*** Opening EXERCISE TEXT ***
Theloderma pyaukkya
- Conservation status: Least Concern (IUCN 3.1)

Scientific classification
- Kingdom: Animalia
- Phylum: Chordata
- Class: Amphibia
- Order: Anura
- Family: Rhacophoridae
- Genus: Theloderma
- Species: T. pyaukkya
- Binomial name: Theloderma pyaukkya Dever, 2017

= Theloderma pyaukkya =

- Authority: Dever, 2017
- Conservation status: LC

Species of frog

Theloderma pyaukkya, the Burmese camouflaged tree frog, Burmese warty tree frog or Burmese bug-eyed frog, is a species of frog in the family Rhacophoridae. It is native to China and western Myanmar.

==Appearance==
The adult male frog measures about 28.0 to 31.5 mm in snout-vent length. The skin of the frog's dorsum is creamy or white in color. There are dark brown marks near its eyes. The toes of the front feet are red in color with tiny gold marks.

==Etymology==

Scientists named this frog pyaukkya after the Burmese language word for "camouflage" because of the frog's cryptic coloration.
*** Closing EXERCISE TEXT ***
» **QUESTIONS TO ANSWER**:
(A) According to the text on Theloderma pyaukkya, what color are the toes of the frog's front feet?
(B) Write the next part of the Theloderma pyaukkya article, picking up after its last sentence.
*** Opening DATA SUPPLIED ***
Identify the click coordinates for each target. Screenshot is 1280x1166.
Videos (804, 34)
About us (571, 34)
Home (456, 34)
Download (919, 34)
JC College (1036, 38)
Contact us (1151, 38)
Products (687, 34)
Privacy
*** Closing DATA SUPPLIED ***
» **OUTPUTS FOR THE TASKS**:
(A) They are red with tiny gold marks.

(B)
==Habitat and threats==

This frog lives in montane and submontane forests. Scientists do not know its breeding habits but assume it probably lays eggs in water-filled holes in trees like other frogs in Theloderma do. This frog has been observed between 266 and 1338 meters above sea level.

The IUCN classifies this species as least concern of extinction. What threat it faces comes from deforestation, usually associated with agriculture.

The frog's range contains many protected parks, such as Indawgyi Wildlife Sanctuary.

==Original description==
- Dever JA (2017). "A new cryptic species of the Theloderma asperum Complex (Anura: Rhacophoridae) from Myanmar."